# david allen coe at dso?



## 05kodiak589s (Jun 28, 2012)

Does any one know how much it will cost or when the concert will start?


----------



## hp488 (Sep 23, 2009)

More than likely 40.00 to get in not sure what time he will begin


----------



## filthyredneck (Feb 10, 2010)

I believe $40/person is right, Whitetail mentioned wanting to go, I'm off but just can't see myself spending that much to get into dso. I go to ride, not to listen to music lol.

"Killing Time Using Tapatalk 2"


----------



## gpinjason (Nov 10, 2009)

$40/person, another band plays at 7, David Allen Coe is at 9...

Wet tshirt and pudding wrestling during intermission! LOL


----------



## wmredneck (Dec 6, 2011)

He had a concert over here a couple years back, by the time he got on the stage he was so hammered he had trouble standing up. Slurred through a couple of songs and was done. 

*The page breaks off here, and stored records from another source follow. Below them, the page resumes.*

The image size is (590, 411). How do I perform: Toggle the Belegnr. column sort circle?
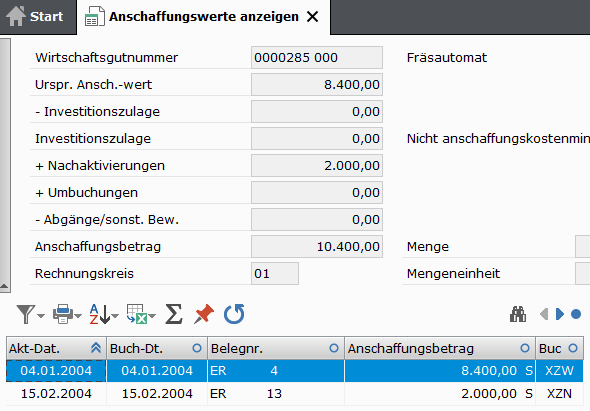(334, 348)
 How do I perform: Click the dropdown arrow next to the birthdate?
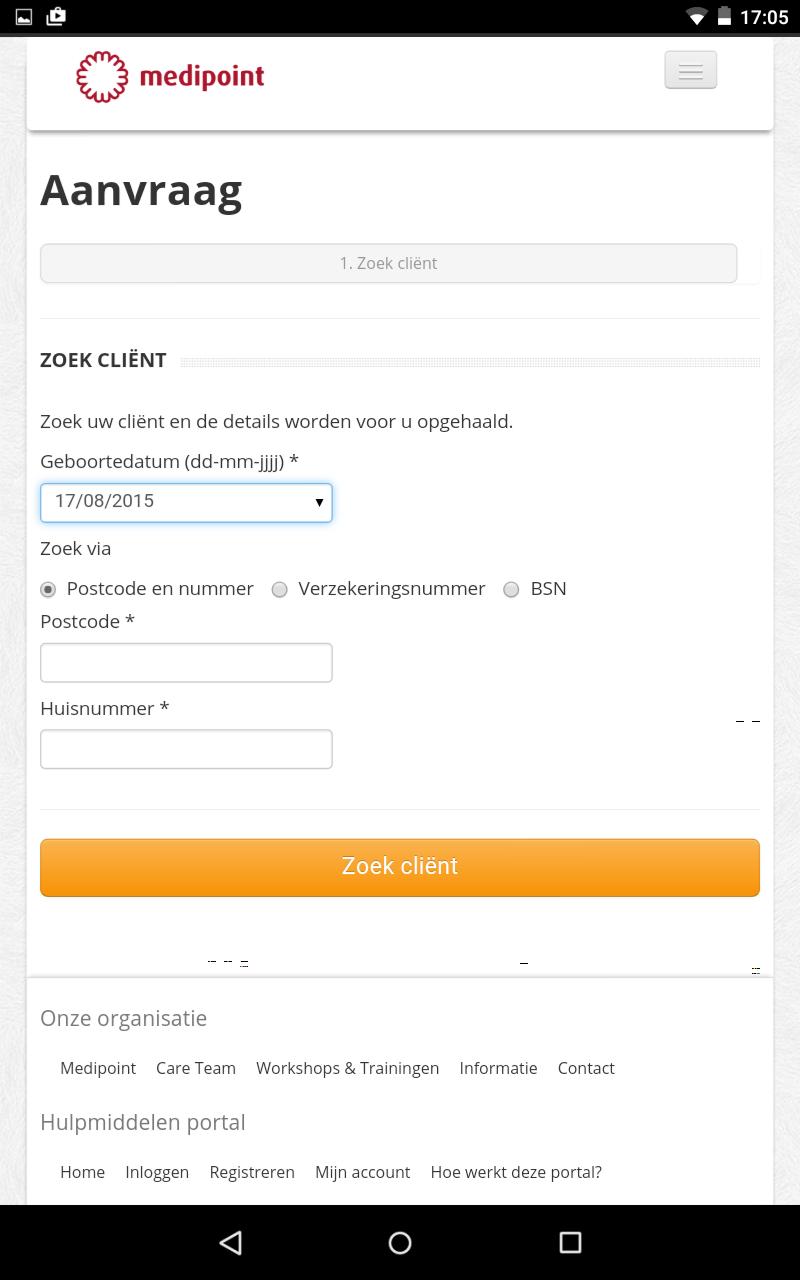click(318, 502)
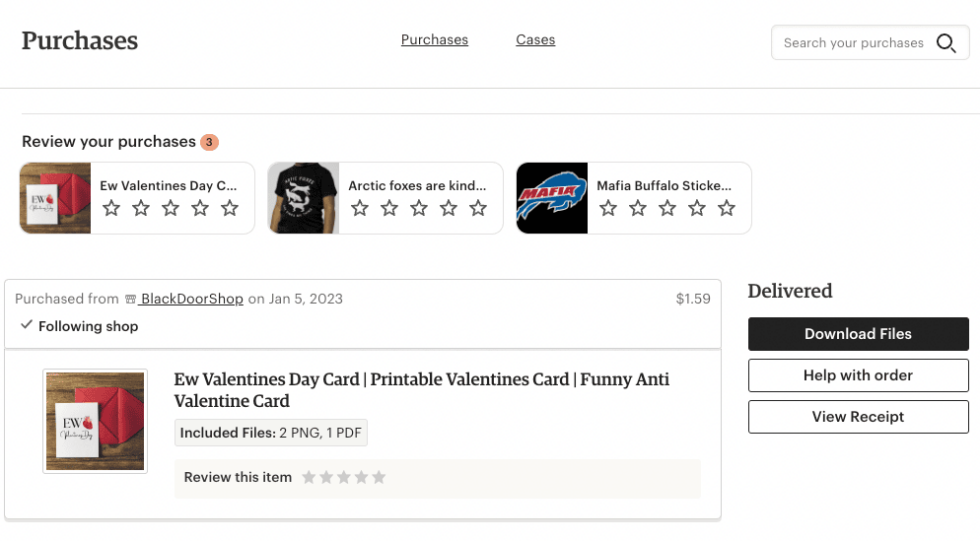Rate Mafia Buffalo Sticker five stars
This screenshot has width=980, height=541.
(727, 208)
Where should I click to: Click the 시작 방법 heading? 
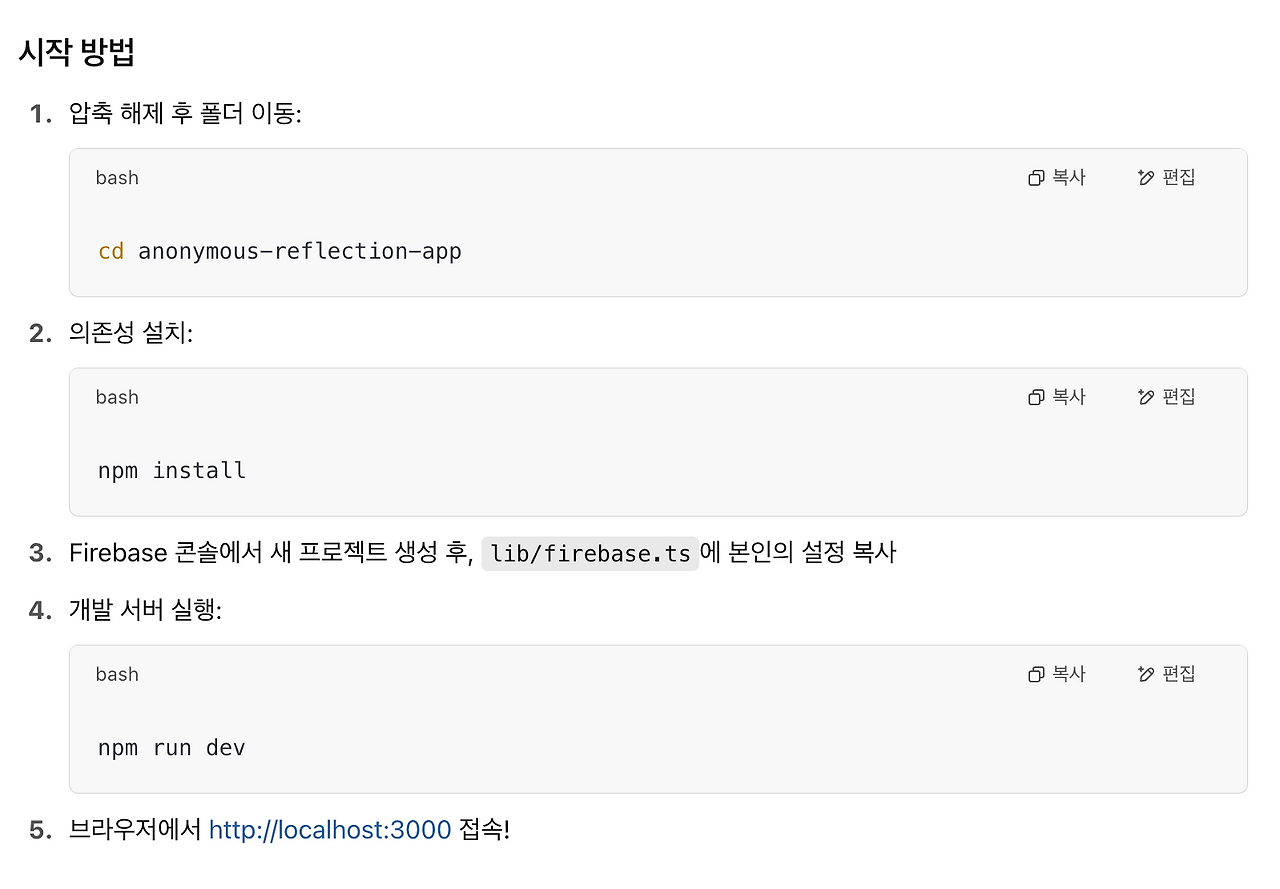click(77, 52)
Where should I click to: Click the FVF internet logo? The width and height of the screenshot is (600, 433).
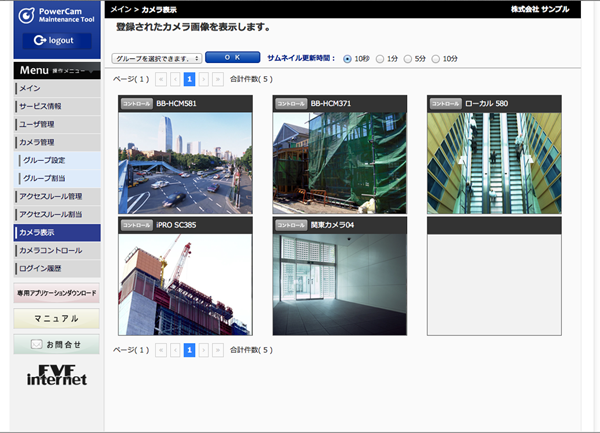[x=56, y=374]
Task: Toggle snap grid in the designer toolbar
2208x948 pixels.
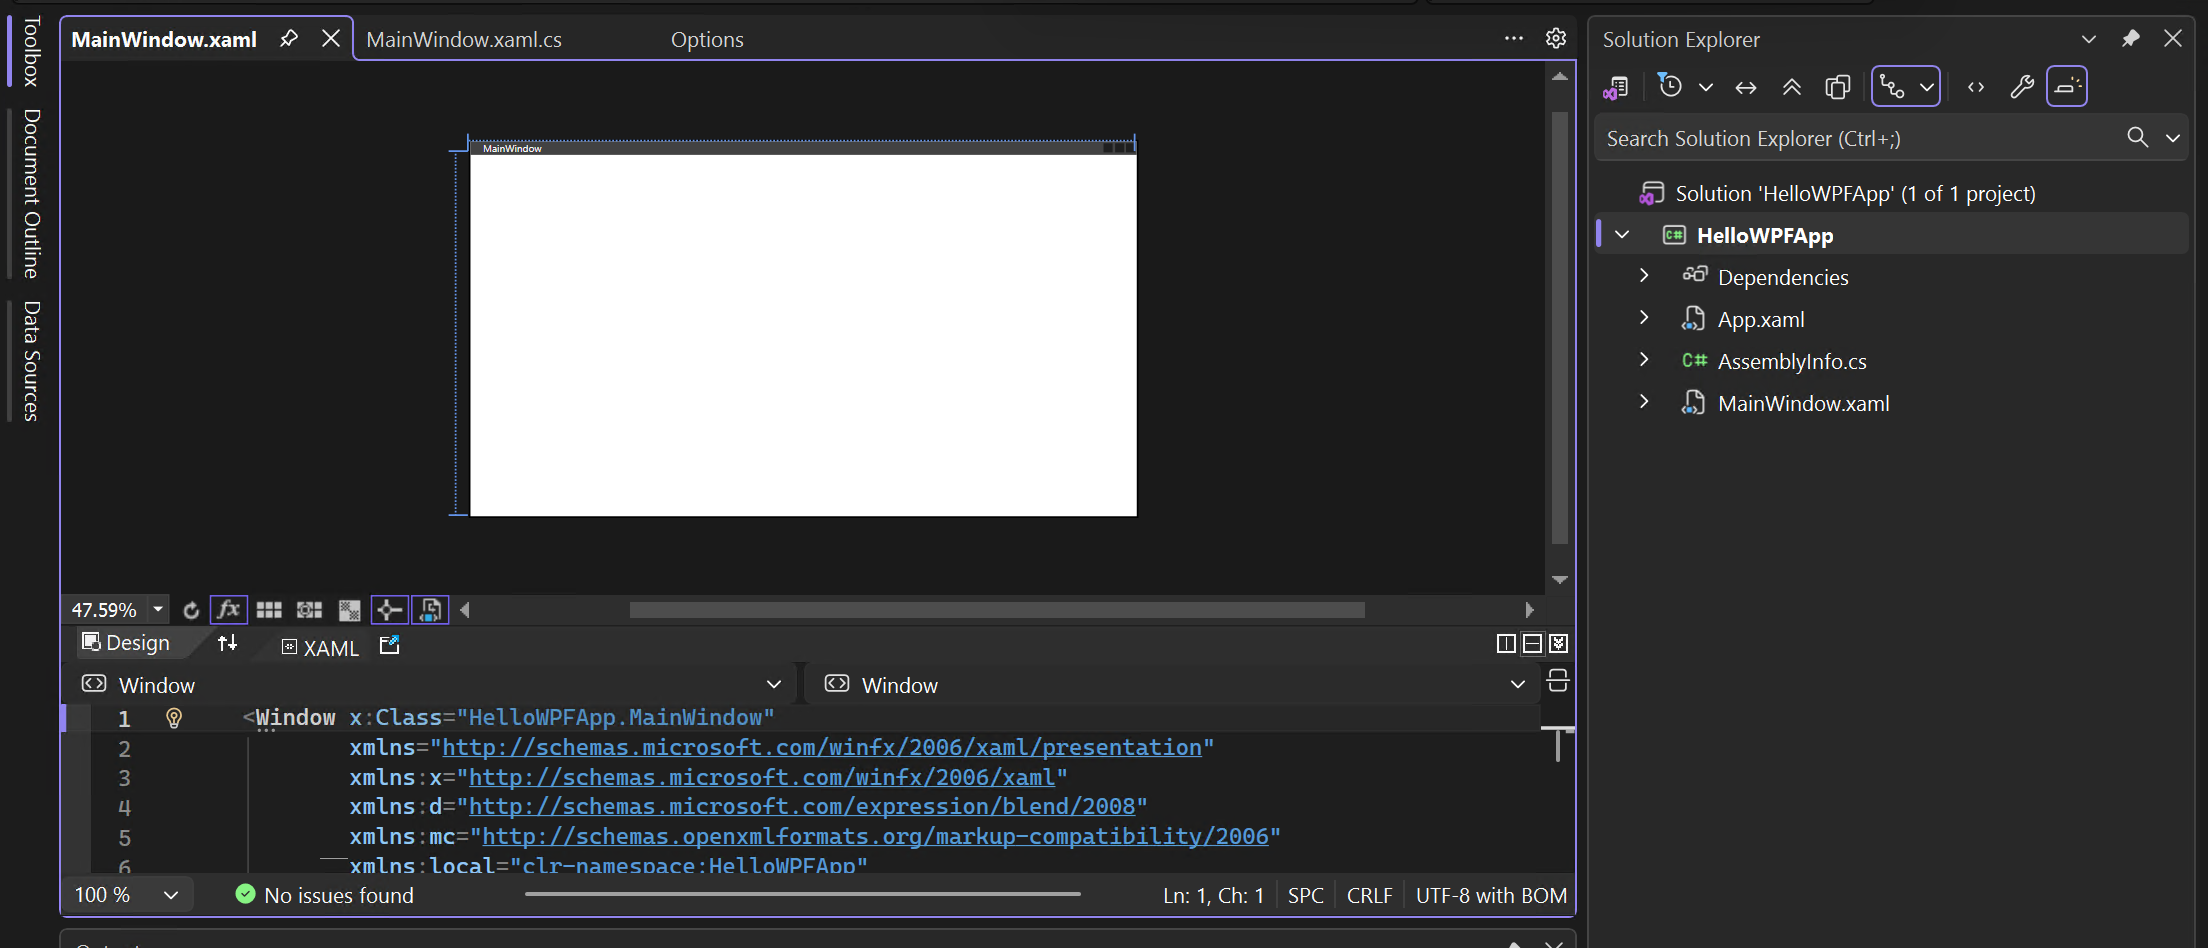Action: [x=268, y=610]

Needless to say I was pretty PO'ed. 





If you can't duck it... Leave it alone.


----------



## hp488 (Sep 23, 2009)

filthyredneck said:


> I believe $40/person is right, Whitetail mentioned wanting to go, I'm off but just can't see myself spending that much to get into dso. I go to ride, not to listen to music lol.
> 
> "Killing Time Using Tapatalk 2"


I won't be spending that kind of money either to try and see him I would rather be riding.


----------